# Assignment
Each line of the material should be retyped without alteration.

# Data to examine

..........

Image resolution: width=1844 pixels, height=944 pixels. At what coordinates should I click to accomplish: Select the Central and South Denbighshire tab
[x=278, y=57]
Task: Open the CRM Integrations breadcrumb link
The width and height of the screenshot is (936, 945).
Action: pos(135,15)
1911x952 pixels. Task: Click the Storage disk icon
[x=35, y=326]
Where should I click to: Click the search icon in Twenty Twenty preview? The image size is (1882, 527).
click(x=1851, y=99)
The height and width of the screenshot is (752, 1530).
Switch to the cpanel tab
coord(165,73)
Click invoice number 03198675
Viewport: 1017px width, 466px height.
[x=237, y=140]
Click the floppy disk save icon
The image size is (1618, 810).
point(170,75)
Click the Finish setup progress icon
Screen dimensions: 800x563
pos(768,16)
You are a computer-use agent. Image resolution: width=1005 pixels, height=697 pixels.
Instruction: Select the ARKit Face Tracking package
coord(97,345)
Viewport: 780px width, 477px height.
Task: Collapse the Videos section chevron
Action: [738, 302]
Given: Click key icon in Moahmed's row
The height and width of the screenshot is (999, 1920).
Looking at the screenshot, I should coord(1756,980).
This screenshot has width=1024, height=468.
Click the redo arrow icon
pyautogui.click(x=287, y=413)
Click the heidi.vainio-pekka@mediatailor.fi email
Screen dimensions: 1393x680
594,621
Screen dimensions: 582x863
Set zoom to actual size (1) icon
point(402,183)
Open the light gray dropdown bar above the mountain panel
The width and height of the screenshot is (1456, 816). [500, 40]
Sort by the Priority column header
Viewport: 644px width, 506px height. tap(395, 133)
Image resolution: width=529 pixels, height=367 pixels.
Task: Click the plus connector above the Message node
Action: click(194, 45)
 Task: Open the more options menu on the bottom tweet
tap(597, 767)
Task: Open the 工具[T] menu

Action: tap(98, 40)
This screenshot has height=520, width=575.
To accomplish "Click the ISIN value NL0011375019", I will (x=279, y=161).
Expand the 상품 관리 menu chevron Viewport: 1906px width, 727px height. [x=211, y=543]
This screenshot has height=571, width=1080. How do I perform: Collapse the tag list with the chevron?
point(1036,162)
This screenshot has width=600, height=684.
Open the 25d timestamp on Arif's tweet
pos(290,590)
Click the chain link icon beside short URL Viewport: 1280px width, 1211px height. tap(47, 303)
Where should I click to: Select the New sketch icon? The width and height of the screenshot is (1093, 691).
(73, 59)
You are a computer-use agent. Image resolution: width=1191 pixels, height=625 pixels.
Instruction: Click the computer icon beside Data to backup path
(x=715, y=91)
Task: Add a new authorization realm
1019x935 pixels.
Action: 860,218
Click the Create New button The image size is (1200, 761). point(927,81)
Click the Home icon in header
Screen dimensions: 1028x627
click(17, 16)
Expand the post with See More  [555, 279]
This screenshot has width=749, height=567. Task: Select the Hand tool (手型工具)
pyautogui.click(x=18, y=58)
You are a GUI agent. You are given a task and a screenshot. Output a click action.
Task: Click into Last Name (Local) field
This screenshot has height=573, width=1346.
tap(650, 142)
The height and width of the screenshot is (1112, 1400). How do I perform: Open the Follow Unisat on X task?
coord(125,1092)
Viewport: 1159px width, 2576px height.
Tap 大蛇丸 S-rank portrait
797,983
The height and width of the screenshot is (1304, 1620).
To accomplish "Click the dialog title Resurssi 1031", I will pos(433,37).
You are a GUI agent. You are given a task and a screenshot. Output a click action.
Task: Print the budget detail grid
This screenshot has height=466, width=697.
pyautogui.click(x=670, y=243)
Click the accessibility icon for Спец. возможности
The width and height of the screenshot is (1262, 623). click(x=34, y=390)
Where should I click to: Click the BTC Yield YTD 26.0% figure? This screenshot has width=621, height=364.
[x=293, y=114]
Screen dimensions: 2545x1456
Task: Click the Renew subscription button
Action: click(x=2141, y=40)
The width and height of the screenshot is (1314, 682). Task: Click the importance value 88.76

..........

# Response area
Image resolution: width=1844 pixels, height=944 pixels. At what coordinates should I click to accomplish: Select the Central and South Denbighshire tab
[x=278, y=57]
Task: Open the CRM Integrations breadcrumb link
The width and height of the screenshot is (936, 945).
Action: pos(135,15)
1911x952 pixels. Task: Click the Storage disk icon
[x=35, y=326]
Where should I click to: Click the search icon in Twenty Twenty preview? The image size is (1882, 527).
click(x=1851, y=99)
The height and width of the screenshot is (752, 1530).
Switch to the cpanel tab
coord(165,73)
Click invoice number 03198675
Viewport: 1017px width, 466px height.
[x=237, y=140]
Click the floppy disk save icon
The image size is (1618, 810).
point(170,75)
Click the Finish setup progress icon
Screen dimensions: 800x563
pos(768,16)
You are a computer-use agent. Image resolution: width=1005 pixels, height=697 pixels.
Instruction: Select the ARKit Face Tracking package
coord(97,345)
Viewport: 780px width, 477px height.
Task: Collapse the Videos section chevron
Action: [738, 302]
Given: Click key icon in Moahmed's row
The height and width of the screenshot is (999, 1920).
Looking at the screenshot, I should coord(1756,980).
This screenshot has width=1024, height=468.
Click the redo arrow icon
pyautogui.click(x=287, y=413)
Click the heidi.vainio-pekka@mediatailor.fi email
Screen dimensions: 1393x680
594,621
Screen dimensions: 582x863
Set zoom to actual size (1) icon
point(402,183)
Open the light gray dropdown bar above the mountain panel
The width and height of the screenshot is (1456, 816). [500, 40]
Sort by the Priority column header
Viewport: 644px width, 506px height. tap(395, 133)
Image resolution: width=529 pixels, height=367 pixels.
Task: Click the plus connector above the Message node
Action: click(194, 45)
 Task: Open the more options menu on the bottom tweet
tap(597, 767)
Task: Open the 工具[T] menu

Action: tap(98, 40)
This screenshot has height=520, width=575.
To accomplish "Click the ISIN value NL0011375019", I will (x=279, y=161).
Expand the 상품 관리 menu chevron Viewport: 1906px width, 727px height. [x=211, y=543]
This screenshot has height=571, width=1080. How do I perform: Collapse the tag list with the chevron?
point(1036,162)
This screenshot has width=600, height=684.
Open the 25d timestamp on Arif's tweet
pos(290,590)
Click the chain link icon beside short URL Viewport: 1280px width, 1211px height. tap(47, 303)
Where should I click to: Select the New sketch icon? The width and height of the screenshot is (1093, 691).
(73, 59)
You are a computer-use agent. Image resolution: width=1191 pixels, height=625 pixels.
Instruction: Click the computer icon beside Data to backup path
(x=715, y=91)
Task: Add a new authorization realm
1019x935 pixels.
Action: 860,218
Click the Create New button The image size is (1200, 761). point(927,81)
Click the Home icon in header
Screen dimensions: 1028x627
click(17, 16)
Expand the post with See More  [555, 279]
This screenshot has width=749, height=567. Task: Select the Hand tool (手型工具)
pyautogui.click(x=18, y=58)
You are a GUI agent. You are given a task and a screenshot. Output a click action.
Task: Click into Last Name (Local) field
This screenshot has height=573, width=1346.
tap(650, 142)
The height and width of the screenshot is (1112, 1400). How do I perform: Open the Follow Unisat on X task?
coord(125,1092)
Viewport: 1159px width, 2576px height.
Tap 大蛇丸 S-rank portrait
797,983
The height and width of the screenshot is (1304, 1620).
To accomplish "Click the dialog title Resurssi 1031", I will pos(433,37).
You are a GUI agent. You are given a task and a screenshot. Output a click action.
Task: Print the budget detail grid
This screenshot has height=466, width=697.
pyautogui.click(x=670, y=243)
Click the accessibility icon for Спец. возможности
The width and height of the screenshot is (1262, 623). click(x=34, y=390)
Where should I click to: Click the BTC Yield YTD 26.0% figure? This screenshot has width=621, height=364.
[x=293, y=114]
Screen dimensions: 2545x1456
Task: Click the Renew subscription button
Action: click(x=2141, y=40)
The width and height of the screenshot is (1314, 682). Task: Click the importance value 88.76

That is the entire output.